The solution uses dynamic SQL to construct and execute a query. The process is as follows:

  1. Identify Distinct Stores: We first query the Products table to get a list of distinct store names.

  2. Construct the SQL Query: We use GROUP_CONCAT (or a similar function depending on the database system) to build a string representing the SQL query. This string dynamically generates the CASE statements needed for pivoting. Each CASE statement checks if the store column matches a particular store name and returns the corresponding price; otherwise, it returns NULL.

  3. Prepare and Execute: The constructed SQL string is then prepared and executed using PREPARE and EXECUTE statements. This dynamic execution allows the database to handle the pivot operation based on the dynamically generated columns.
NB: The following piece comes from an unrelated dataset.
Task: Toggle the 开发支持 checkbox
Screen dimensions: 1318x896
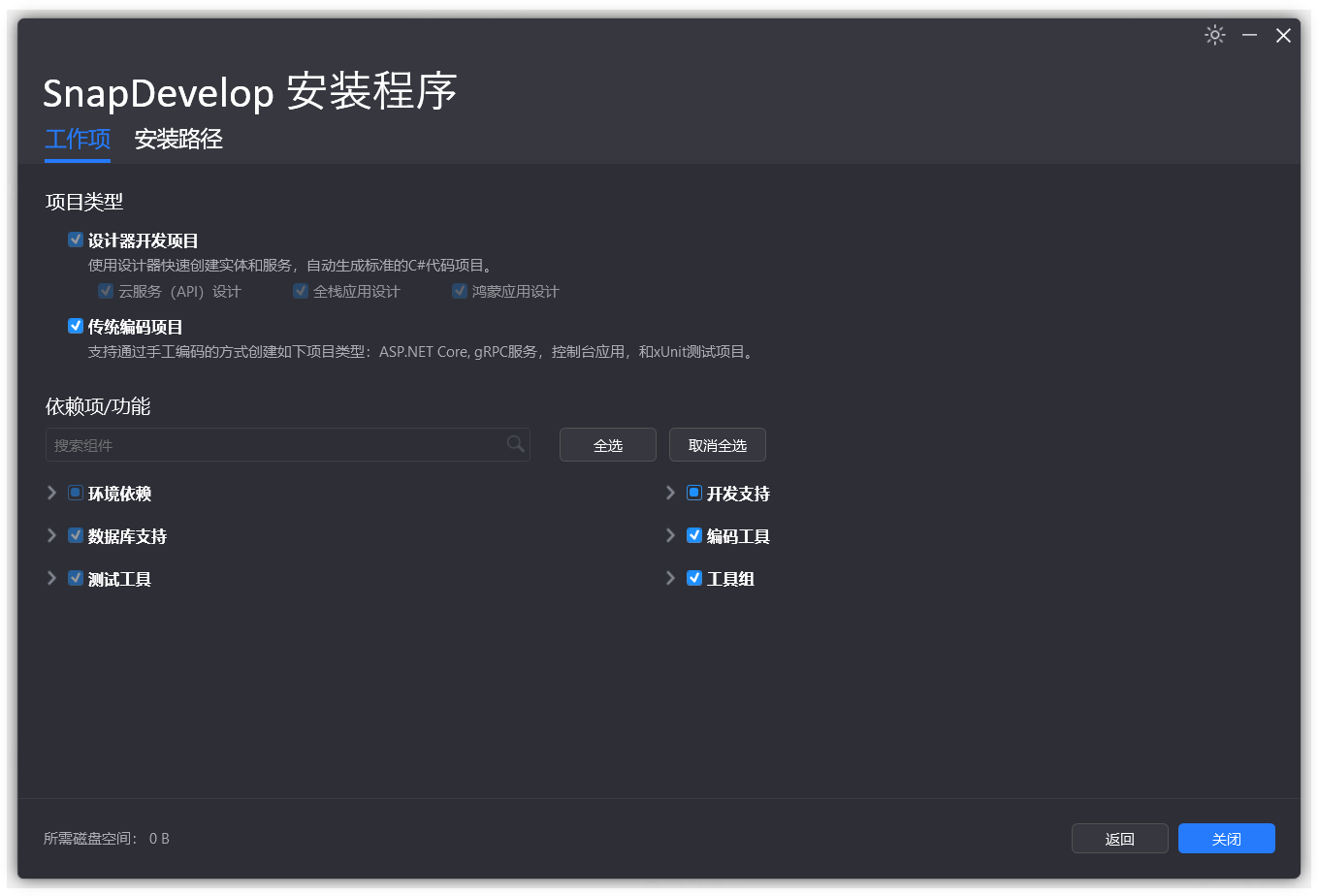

  4. Deallocate: Finally, we deallocate the prepared statement to free resources.

Code Explanation (MySQL)

CREATE PROCEDURE PivotProducts()
BEGIN
	# Write your MySQL query statement below.
	SET group_concat_max_len = 5000; -- Increase the limit for GROUP_CONCAT to handle many stores
    SELECT GROUP_CONCAT(DISTINCT 'MAX(CASE WHEN store = \'',
               store,
               '\' THEN price ELSE NULL END) AS ',
               store
               ORDER BY store) INTO @sql
    FROM Products;
    SET @sql =  CONCAT('SELECT product_id, ',
                    @sql,
                    ' FROM Products GROUP BY product_id');
    PREPARE stmt FROM @sql;
    EXECUTE stmt;
    DEALLOCATE PREPARE stmt;
END

Line-by-line breakdown:

  • SET group_concat_max_len = 5000;: This line is crucial. GROUP_CONCAT has a default length limit. If you have many stores, this limit might be exceeded, causing truncation. Increasing this limit prevents this issue.
  • SELECT GROUP_CONCAT(...) INTO @sql ...: This selects distinct store names and constructs the core of the dynamic SQL query. GROUP_CONCAT joins the generated CASE statements into a single string. The ORDER BY store ensures lexicographical ordering of the columns. The result is stored in the variable @sql.
  • SET @sql = CONCAT(...): This line concatenates the SELECT product_id, part, the dynamically generated CASE statements from @sql, and the FROM Products GROUP BY product_id part to form the complete SQL query string.
  • PREPARE stmt FROM @sql;: This prepares the dynamic SQL query for execution.
  • EXECUTE stmt;: This executes the prepared statement.
  • DEALLOCATE PREPARE stmt;: This deallocates the prepared statement, releasing resources.

Time Complexity Analysis

The time complexity is dominated by the execution of the dynamically generated SQL query. The query performs a GROUP BY operation on the Products table, which generally has a time complexity of O(N log N) or O(N), depending on the database engine's implementation (N being the number of rows in the Products table). The construction of the dynamic SQL query itself takes O(M) time, where M is the number of distinct stores. Since M is usually much smaller than N (at most 30 stores are mentioned), the overall time complexity is primarily determined by the GROUP BY operation, making it approximately O(N log N) or O(N).

Space Complexity Analysis

The space complexity depends primarily on the size of the resulting pivoted table. In the worst case, the size of the pivoted table can be proportional to the number of rows in the original Products table (N) multiplied by the number of distinct stores (M). Thus, the space complexity is approximately O(N*M). The additional space used for storing intermediate variables like @sql is relatively small compared to the size of the result table and can be considered negligible in the overall analysis.